数分後、3人はギルドのカウンターに来ていた。ティラの姿を見た受付嬢が、一枚の紙を取り出してティラに渡した。
「ティラさん、シェラールのギルドに所属しているデアと言う方から依頼です」
「そろそろ来ると思ってた」
ティラは依頼表を受け取り、中を見た。だが、見当違いの事が書いてあったのか、渋い顔をした。
「何だよ、マフィアを潰してくれかよ……」
「結構大掛かりな依頼じゃないですか」
シュウはティラが持つ依頼表を見て、こう言った。クリムも横から覗き、ある文章を見てこう言った。

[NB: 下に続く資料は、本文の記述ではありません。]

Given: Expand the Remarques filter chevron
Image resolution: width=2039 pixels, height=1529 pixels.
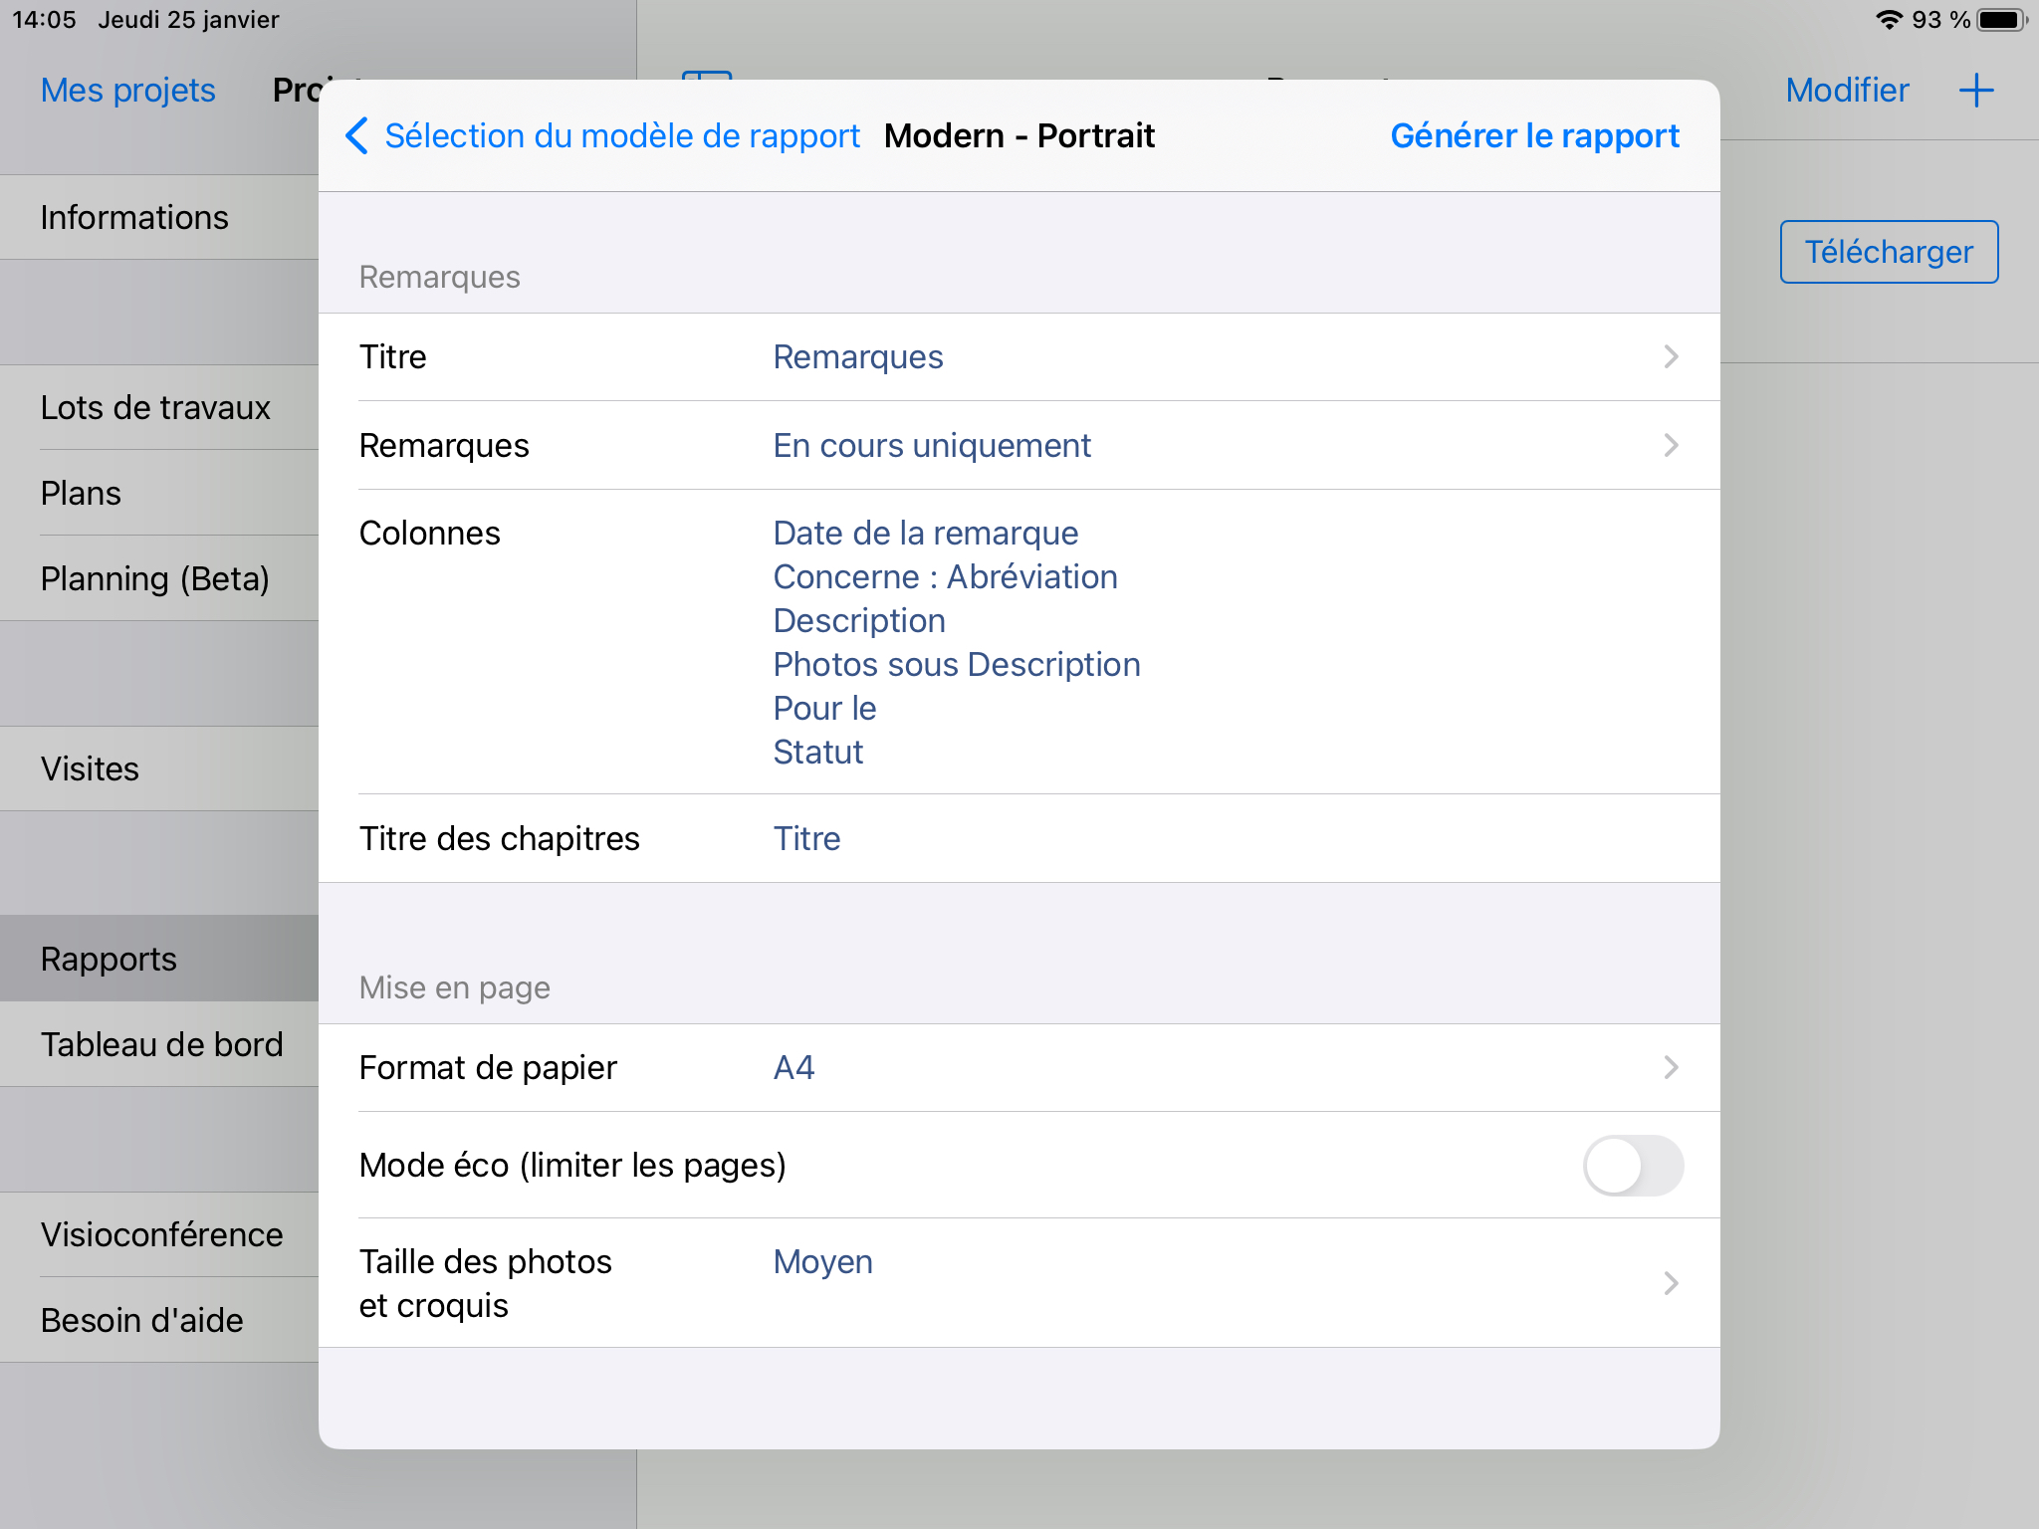Looking at the screenshot, I should pos(1671,445).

「麻薬の販売をしている可能性が大きいから、潰してくれですか……」
ティラはこの言葉を聞き、真剣な顔になった。
「……久しぶりにドンパチやれるかもな」
「師匠、嬉しそうに言わないでください」
「いいじゃねーか別に。それに、なんか裏もありそうだしな。うし、この依頼は私とシュウ、クリムで受ける。そう連絡してくれ」
「はい」
その後、3人は待ち合わせの時間が来るまで、朝食と装備のチェックを行っていた。そんな中、クリムはシュウと会話をしていた。
「今回の事件、結構大事になりそうですね」
「ああ。師匠のあのセリフじゃあマフィア以外にも、何かが絡んでいるな」
「マフィアは薬を売ることは出来ても、作ることは出来ませんから。誰かが作った薬を売っているという話もありそうですね」
「誰が絡んでいるのか、それさえ分からばいいんだけど」
「ですね」
会話をする中、ティラが部屋に入って来た。
「準備は出来たか?」
「はい」
「銃の手入れもばっちりです」
バカップルの返事を聞き、ティラはよし行こうと言った。数分後、ギルドの外で待つ3人の前に、大きな車がやって来た。
「よー、久しぶりだなデア」
「お久しぶりです、ティラさん。そちらの子供が……今回の依頼の同行者ですか?」
デアと呼ばれた運転席に座る男性は、シュウとクリムを見て不安そうにこう聞いた。それに対し、ティラは笑って答えた。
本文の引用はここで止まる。